For those interested in understanding the Hex Theorem please refer to this brilliant paper by David Gale, titled, "The game of hex and the Brouwer fixed-point theorem".
If you are interested in a rigorous proof on why only exactly one person can win in the game of Hex, refer to the paper "An Inductive Proof of Hex Uniqueness" written by Samuel Clowes Huneke.
So proud, amazing stuff. Team Bharath!
Yes it is interesting to lay the groundwork for introducing the Brouwer Fixed Point Theorem. What would be even more interesting is to teach a machine to play Hex using neural networks and deep learning, as has been done for Go and Chess.Defeating a student by playing the central cell of a 5x5 grid is cruel and unusual punishment. Anyway all the Hex servers online these days implement the pie rule opening protocol. (See Wikipedia.) So now the second player should have a win, but the game is much more fair and deep.

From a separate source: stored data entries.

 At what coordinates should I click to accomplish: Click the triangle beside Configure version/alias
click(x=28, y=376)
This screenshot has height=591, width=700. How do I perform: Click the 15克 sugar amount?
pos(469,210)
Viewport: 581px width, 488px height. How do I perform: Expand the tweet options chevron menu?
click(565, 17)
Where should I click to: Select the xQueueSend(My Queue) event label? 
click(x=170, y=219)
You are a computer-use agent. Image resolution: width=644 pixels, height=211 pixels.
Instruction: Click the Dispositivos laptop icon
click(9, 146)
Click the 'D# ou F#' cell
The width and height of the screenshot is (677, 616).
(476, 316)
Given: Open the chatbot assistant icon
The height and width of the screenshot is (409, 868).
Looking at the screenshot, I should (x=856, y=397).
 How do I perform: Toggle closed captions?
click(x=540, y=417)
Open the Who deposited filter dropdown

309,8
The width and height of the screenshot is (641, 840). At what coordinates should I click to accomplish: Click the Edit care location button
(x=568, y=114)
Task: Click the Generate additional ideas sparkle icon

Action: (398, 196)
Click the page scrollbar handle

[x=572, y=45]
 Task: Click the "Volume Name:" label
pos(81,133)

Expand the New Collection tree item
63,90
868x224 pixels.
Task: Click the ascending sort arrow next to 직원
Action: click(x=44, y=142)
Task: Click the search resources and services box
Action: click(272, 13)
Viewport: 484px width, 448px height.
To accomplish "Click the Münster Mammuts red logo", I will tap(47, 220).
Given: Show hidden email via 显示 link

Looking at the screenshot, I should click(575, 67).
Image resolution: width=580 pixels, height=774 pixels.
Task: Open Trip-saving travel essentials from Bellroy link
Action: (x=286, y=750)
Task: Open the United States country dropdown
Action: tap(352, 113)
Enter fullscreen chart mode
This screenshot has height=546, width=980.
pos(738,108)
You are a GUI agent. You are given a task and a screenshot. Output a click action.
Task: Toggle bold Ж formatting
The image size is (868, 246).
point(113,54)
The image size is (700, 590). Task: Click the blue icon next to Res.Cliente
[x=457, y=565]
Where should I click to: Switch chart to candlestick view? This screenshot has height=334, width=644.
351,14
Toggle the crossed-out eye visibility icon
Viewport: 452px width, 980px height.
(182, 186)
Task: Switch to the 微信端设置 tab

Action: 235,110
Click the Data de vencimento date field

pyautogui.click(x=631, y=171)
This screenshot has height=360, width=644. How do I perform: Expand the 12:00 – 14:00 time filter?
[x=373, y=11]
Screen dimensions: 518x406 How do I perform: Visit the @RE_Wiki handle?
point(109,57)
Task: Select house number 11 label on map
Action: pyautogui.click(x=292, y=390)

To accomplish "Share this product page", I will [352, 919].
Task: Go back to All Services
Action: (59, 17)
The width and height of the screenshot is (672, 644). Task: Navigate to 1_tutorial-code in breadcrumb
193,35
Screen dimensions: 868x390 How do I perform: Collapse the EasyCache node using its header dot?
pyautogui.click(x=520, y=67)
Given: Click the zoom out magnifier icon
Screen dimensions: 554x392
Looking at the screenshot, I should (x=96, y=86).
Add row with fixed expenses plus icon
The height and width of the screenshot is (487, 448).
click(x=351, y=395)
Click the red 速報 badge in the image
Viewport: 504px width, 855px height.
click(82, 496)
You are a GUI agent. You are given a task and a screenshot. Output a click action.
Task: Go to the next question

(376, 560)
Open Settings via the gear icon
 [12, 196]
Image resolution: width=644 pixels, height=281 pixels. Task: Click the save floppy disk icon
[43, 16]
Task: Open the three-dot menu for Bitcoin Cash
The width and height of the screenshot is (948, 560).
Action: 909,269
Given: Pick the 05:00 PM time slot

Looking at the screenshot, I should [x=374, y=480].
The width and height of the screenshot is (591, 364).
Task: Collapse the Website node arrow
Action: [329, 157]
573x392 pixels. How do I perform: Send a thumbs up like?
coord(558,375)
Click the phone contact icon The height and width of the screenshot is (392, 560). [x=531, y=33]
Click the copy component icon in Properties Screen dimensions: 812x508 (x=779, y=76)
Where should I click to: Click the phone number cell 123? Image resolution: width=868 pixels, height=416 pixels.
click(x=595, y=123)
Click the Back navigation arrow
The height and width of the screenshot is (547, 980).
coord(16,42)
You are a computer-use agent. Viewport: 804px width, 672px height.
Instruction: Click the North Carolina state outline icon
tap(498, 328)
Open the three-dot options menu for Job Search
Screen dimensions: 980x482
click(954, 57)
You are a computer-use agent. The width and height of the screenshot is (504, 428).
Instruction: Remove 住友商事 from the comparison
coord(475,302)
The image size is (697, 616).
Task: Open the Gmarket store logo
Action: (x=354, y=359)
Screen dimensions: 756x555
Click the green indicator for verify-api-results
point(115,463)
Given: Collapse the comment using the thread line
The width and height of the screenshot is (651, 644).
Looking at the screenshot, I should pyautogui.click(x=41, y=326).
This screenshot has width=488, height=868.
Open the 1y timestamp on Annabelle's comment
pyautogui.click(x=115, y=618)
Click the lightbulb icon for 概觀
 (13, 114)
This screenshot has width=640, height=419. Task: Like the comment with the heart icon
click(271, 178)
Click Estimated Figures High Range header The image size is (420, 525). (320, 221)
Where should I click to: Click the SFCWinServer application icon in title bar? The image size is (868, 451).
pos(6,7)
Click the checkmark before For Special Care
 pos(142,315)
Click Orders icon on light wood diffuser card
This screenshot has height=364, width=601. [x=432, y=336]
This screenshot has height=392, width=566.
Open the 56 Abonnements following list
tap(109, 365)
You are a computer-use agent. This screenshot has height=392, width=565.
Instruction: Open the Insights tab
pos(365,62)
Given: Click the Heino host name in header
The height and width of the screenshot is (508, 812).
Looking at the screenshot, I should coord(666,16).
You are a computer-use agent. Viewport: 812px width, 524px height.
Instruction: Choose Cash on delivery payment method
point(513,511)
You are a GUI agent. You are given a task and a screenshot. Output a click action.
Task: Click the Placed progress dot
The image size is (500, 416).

This is the Mathematics Department of SNU at its best. Good work, Bharath.
Thanks guys
Borat The Hexist !!
Absolutely killing it! Go Math majors! Go Bharath!
bharath sivakumar Edited my comment accordingly! Go for it! Great initiative!
Beautiful analogy except the hex doesn't create a covariance of hedge resulting in non deterministic convergence.
Could you please explain what you mean by "covariance of hedge" and "non deterministic convergence"?